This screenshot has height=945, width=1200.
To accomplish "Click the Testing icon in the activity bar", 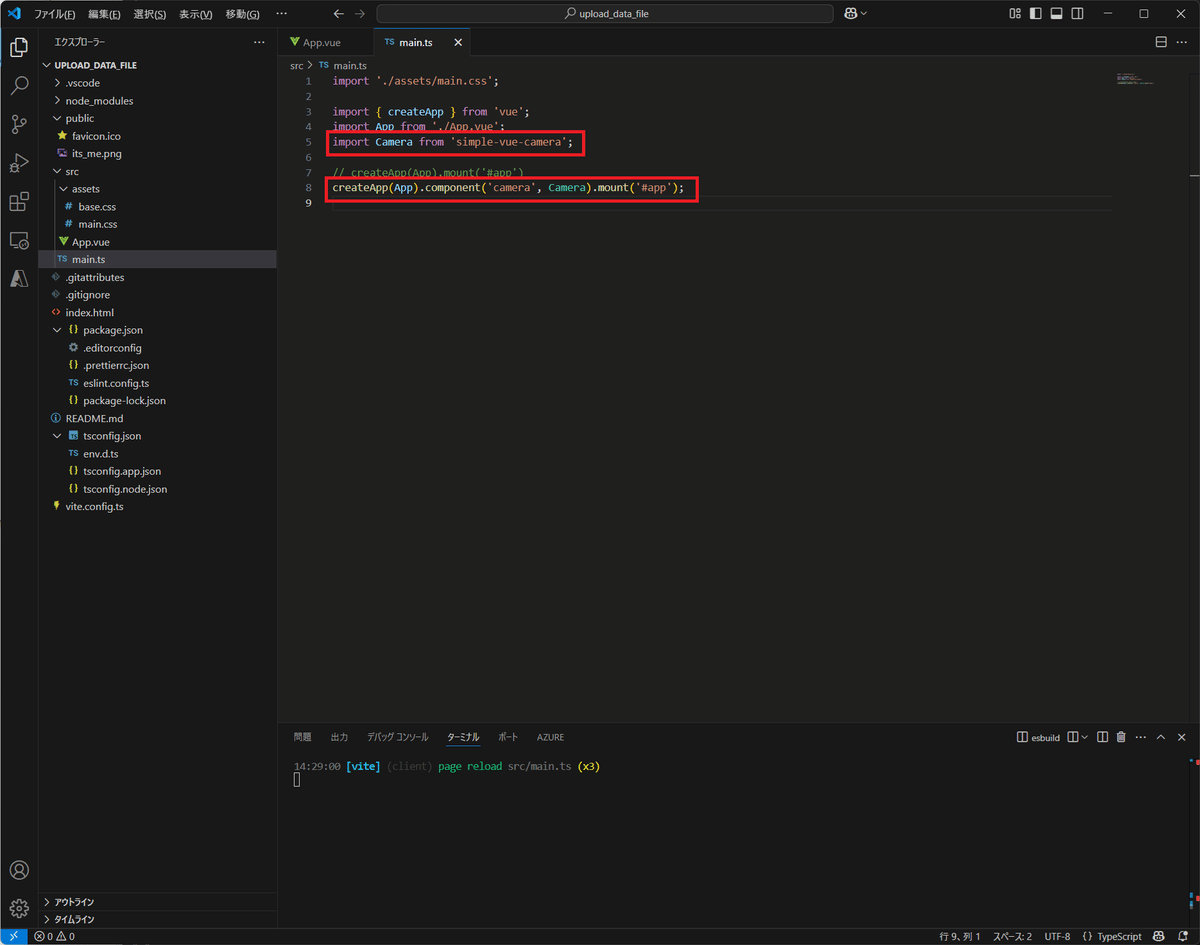I will coord(18,240).
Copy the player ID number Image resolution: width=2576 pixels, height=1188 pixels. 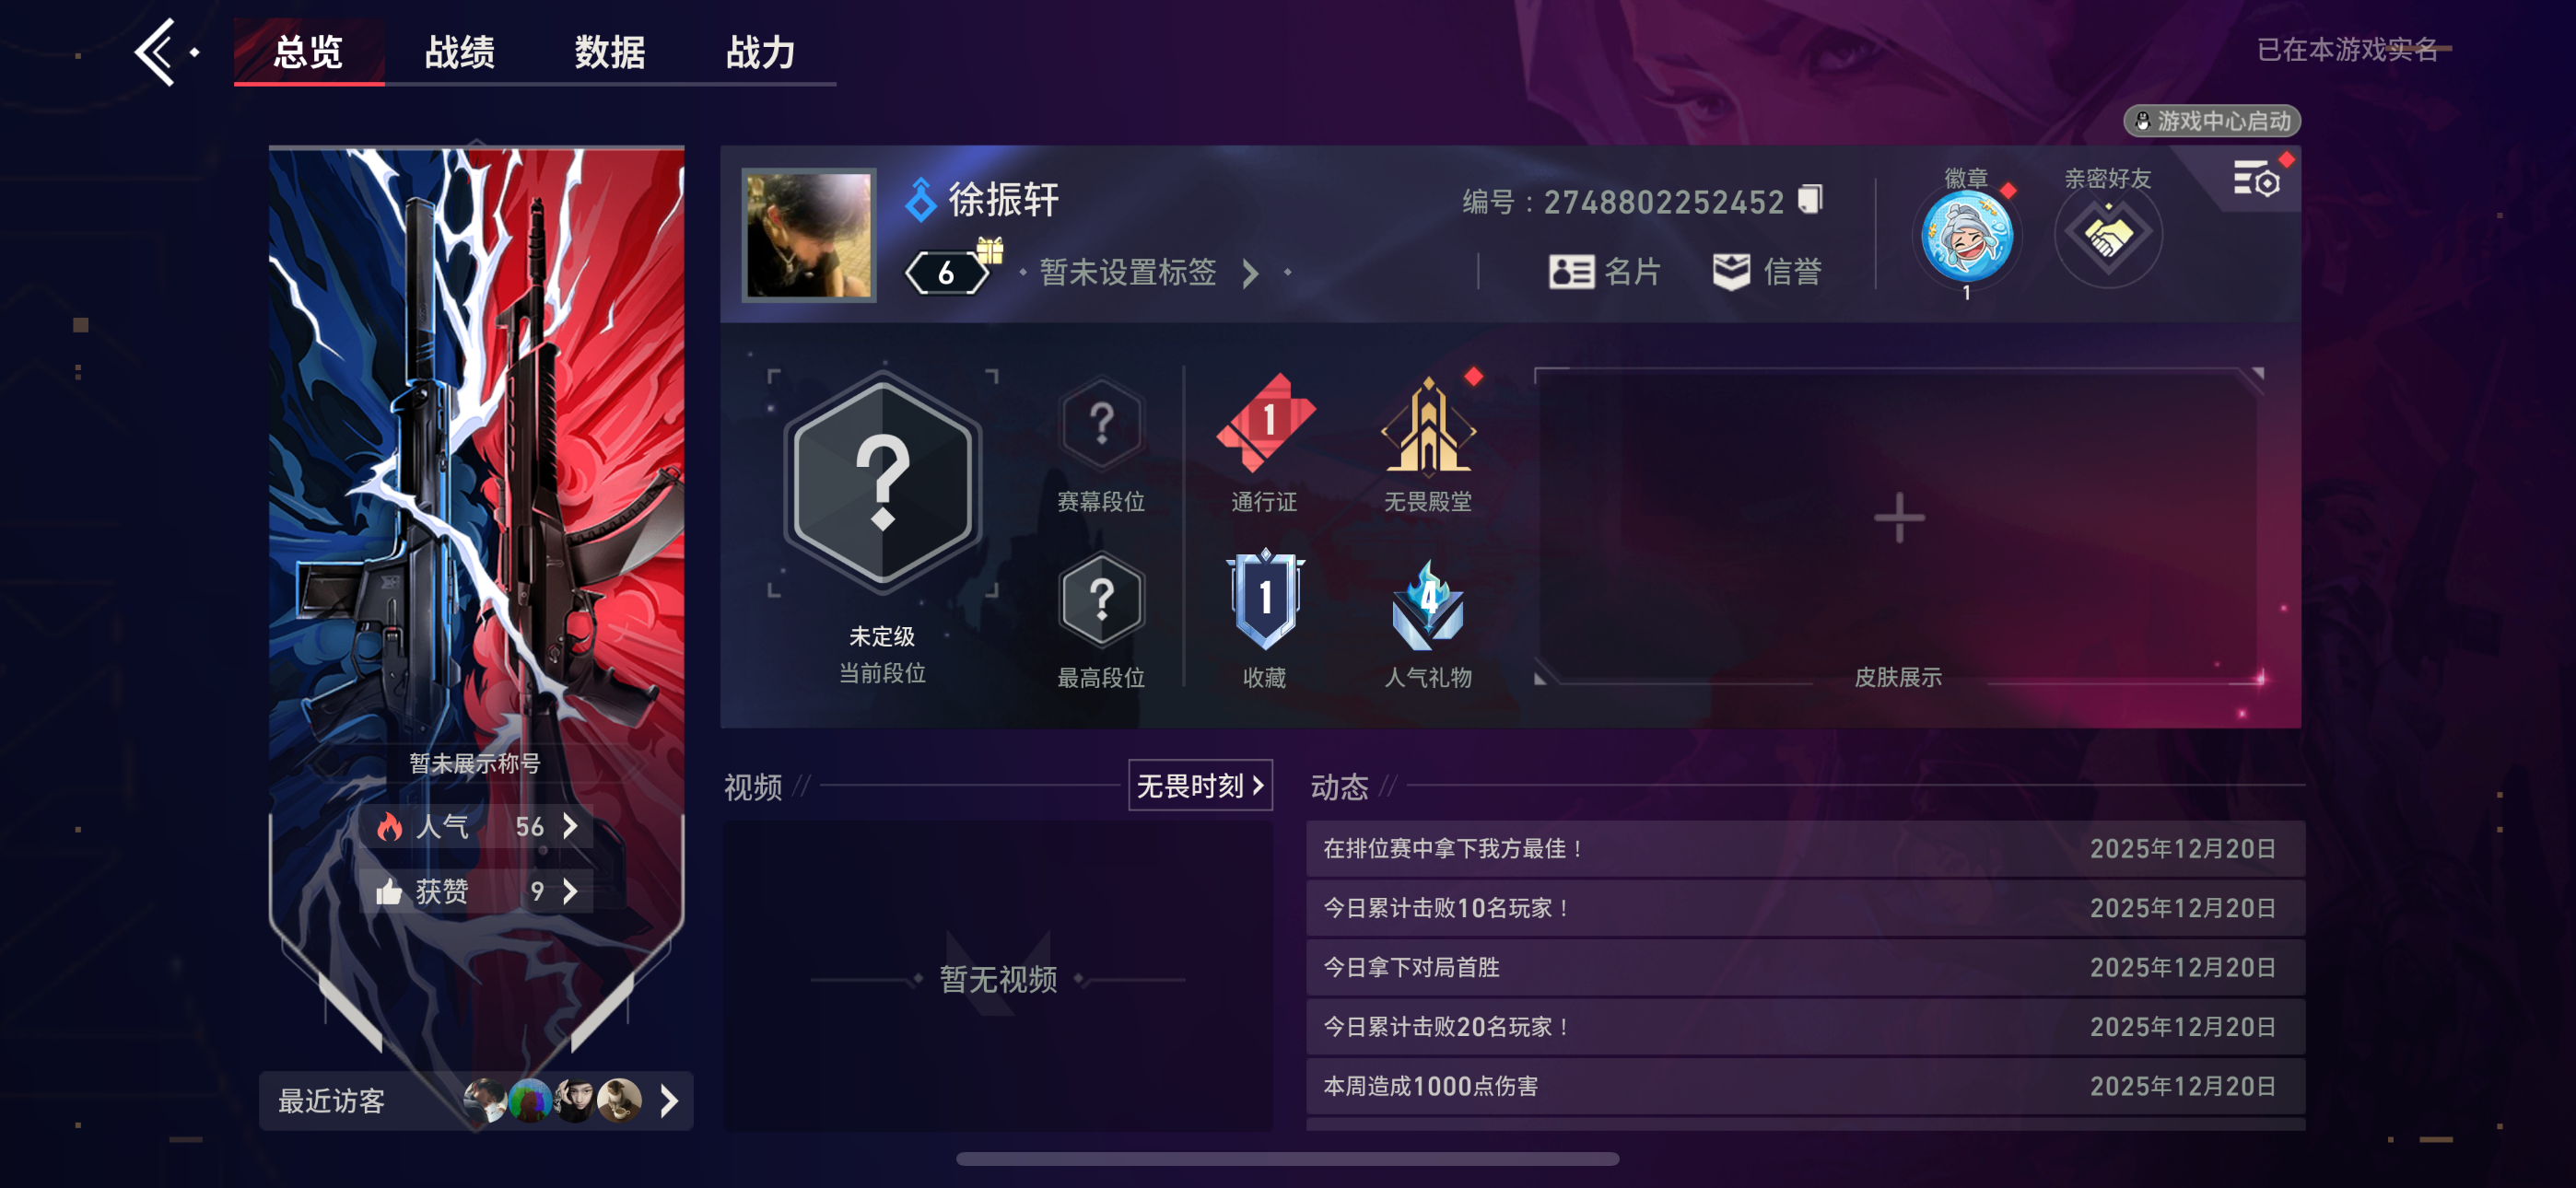[x=1810, y=199]
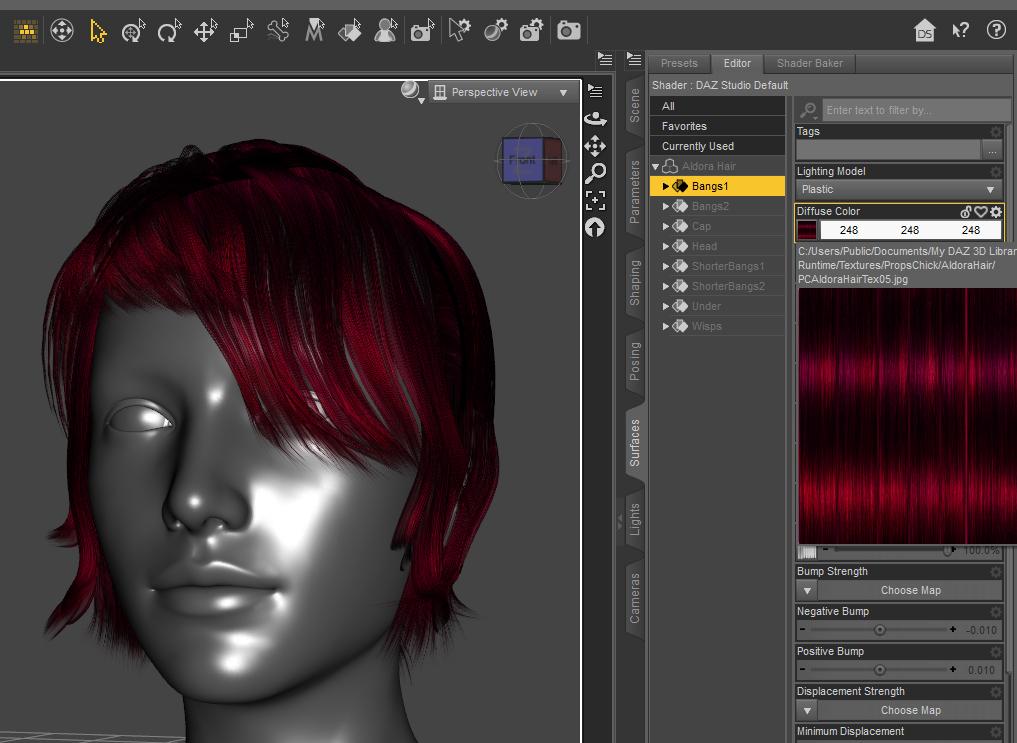Open the Lighting Model Plastic dropdown
The width and height of the screenshot is (1017, 743).
[898, 189]
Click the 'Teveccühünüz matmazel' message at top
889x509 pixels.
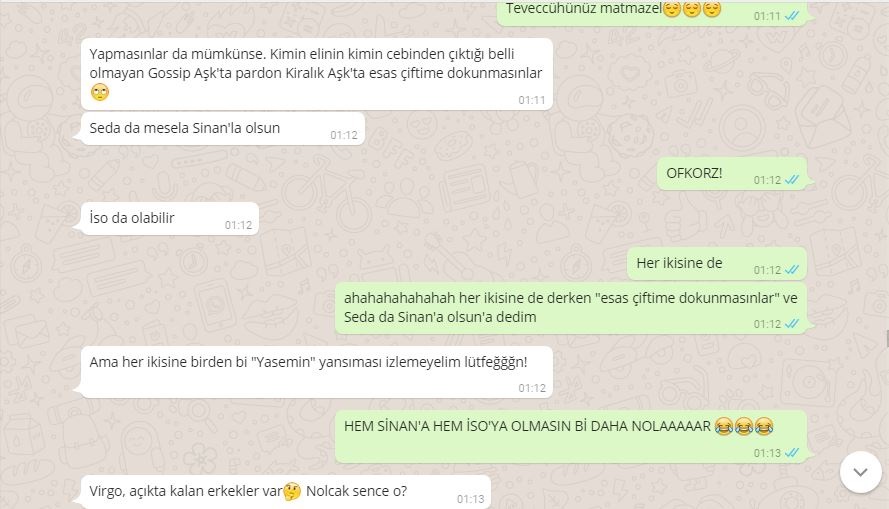(652, 12)
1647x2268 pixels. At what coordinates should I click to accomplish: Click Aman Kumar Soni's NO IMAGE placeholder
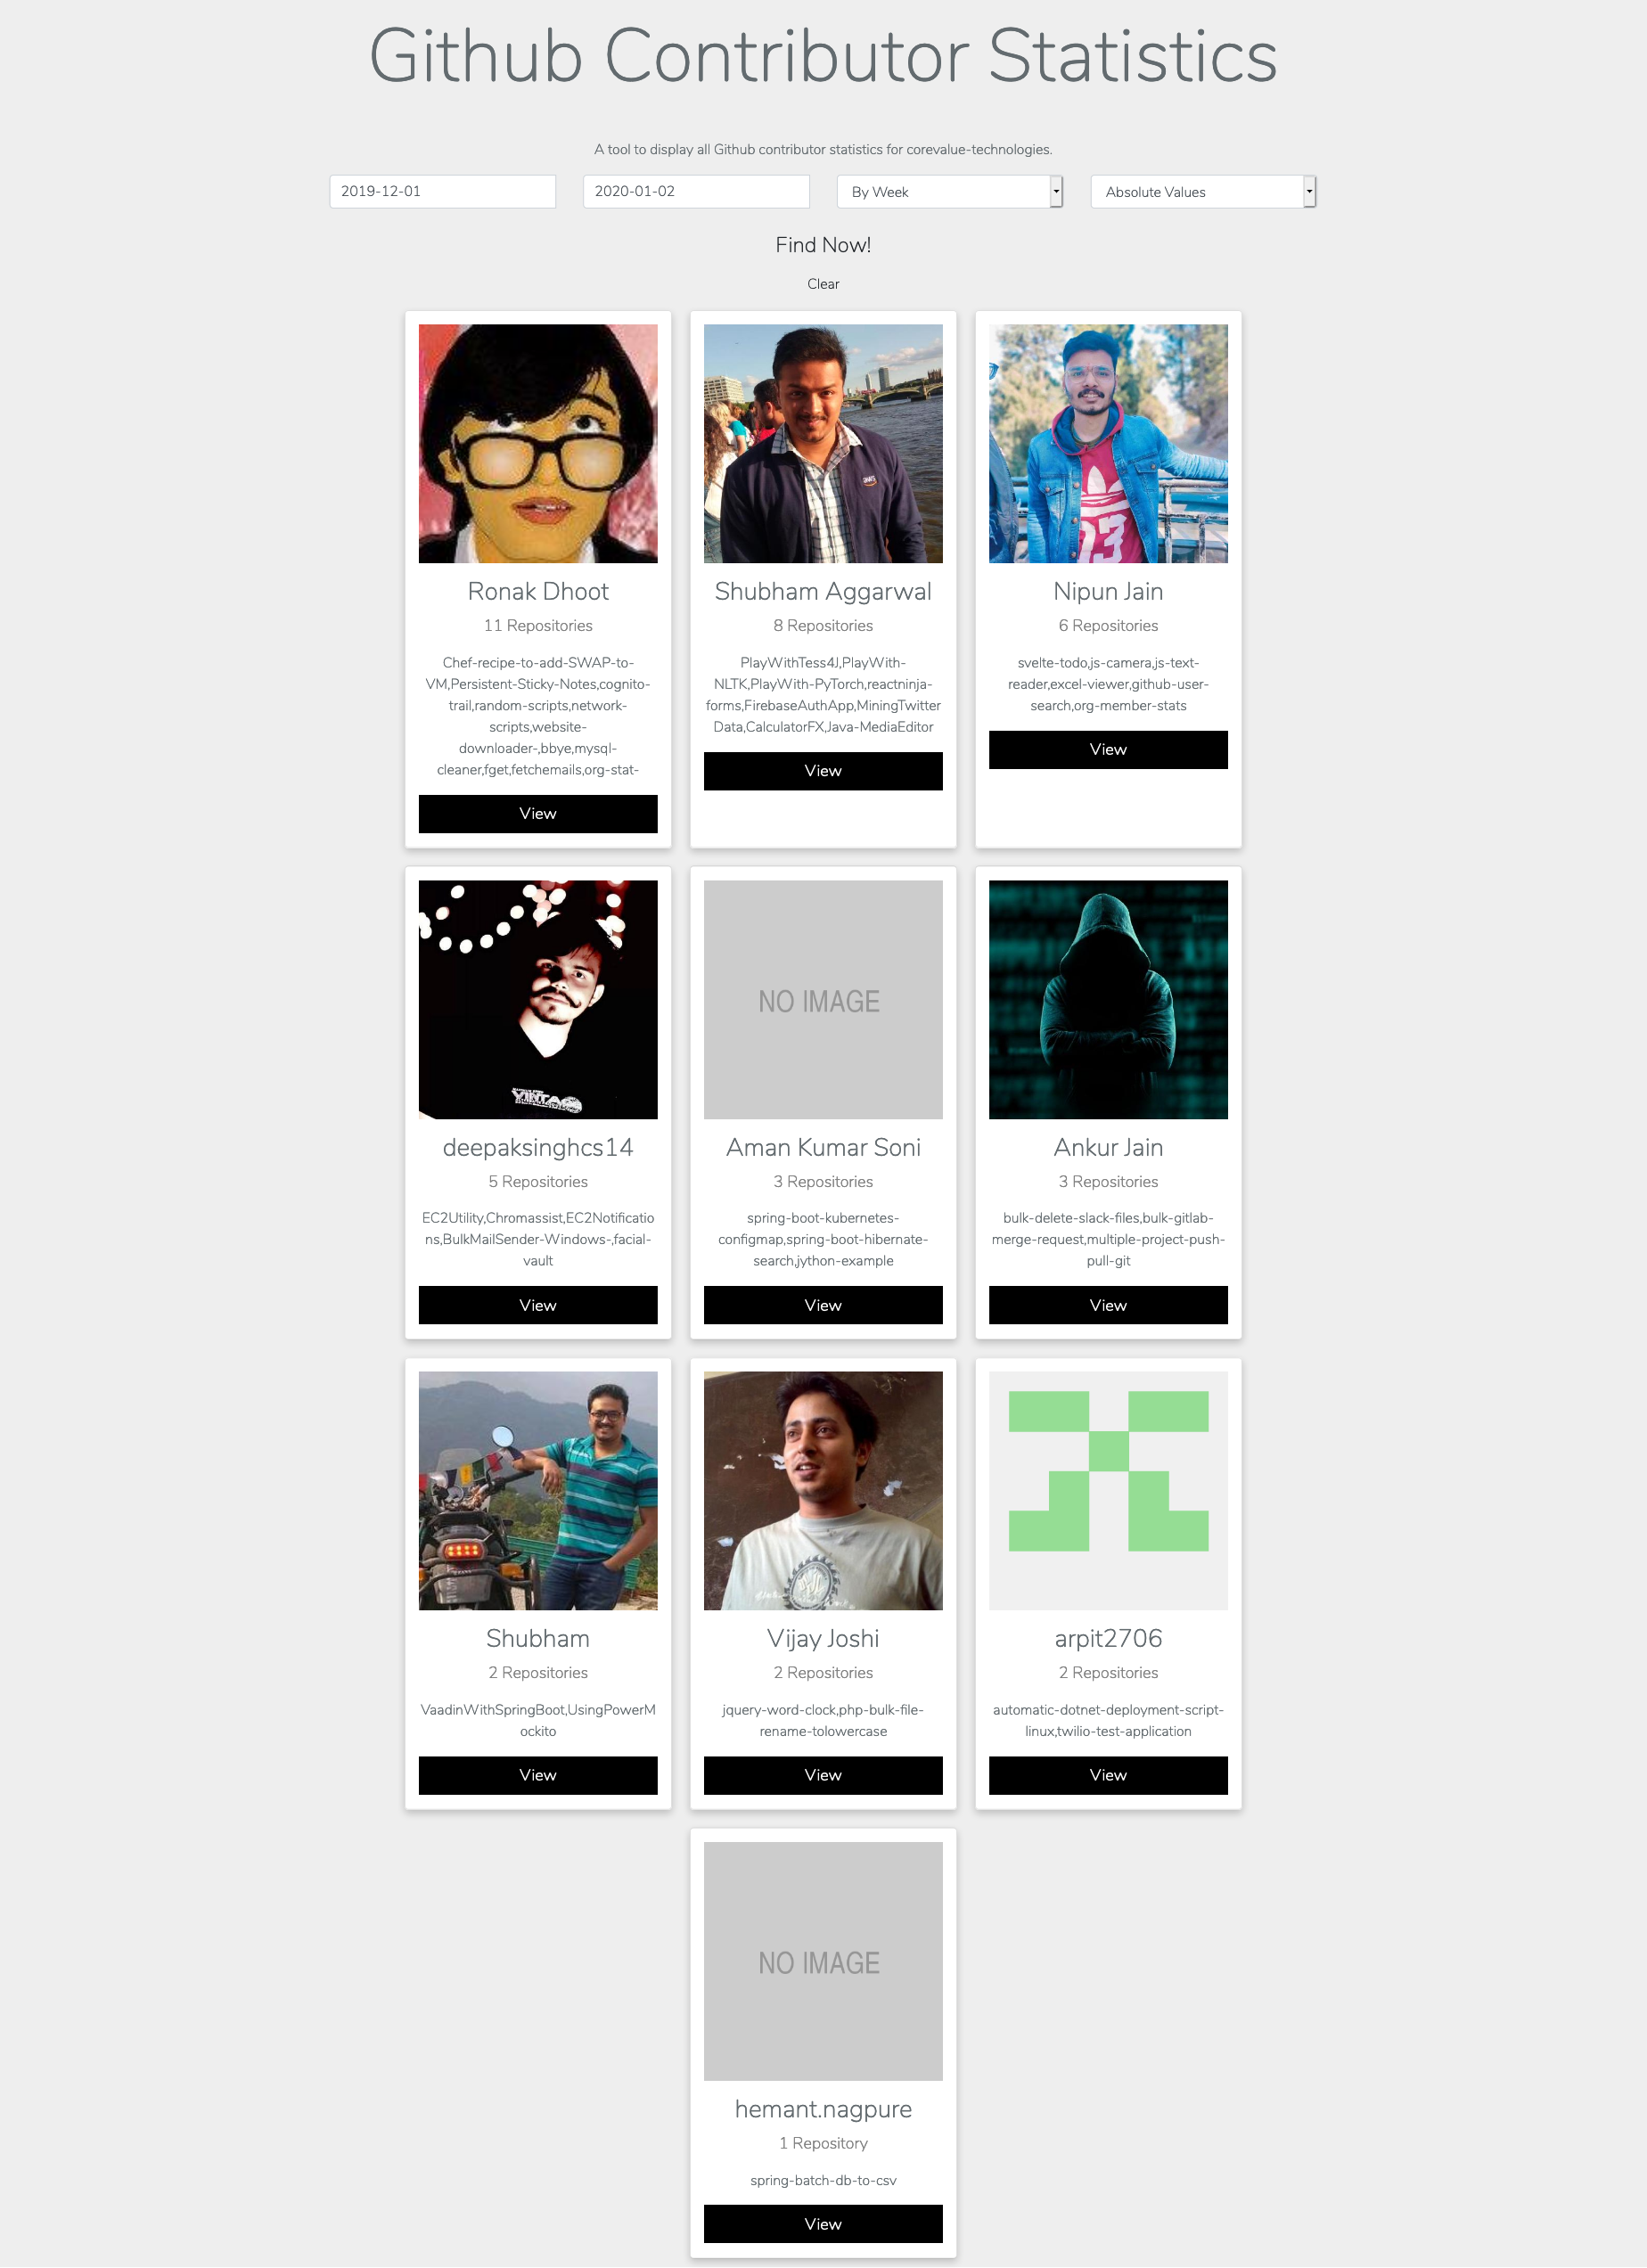(x=823, y=999)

#### Task objective
All that is wanted is the lines from the one holding "889x509 pixels." through the end of the material, duplicated exactly, with no pictures.

#### Solution for this problem
889x509 pixels.
(652, 12)
1647x2268 pixels. At what coordinates should I click to accomplish: Click Aman Kumar Soni's NO IMAGE placeholder
(x=823, y=999)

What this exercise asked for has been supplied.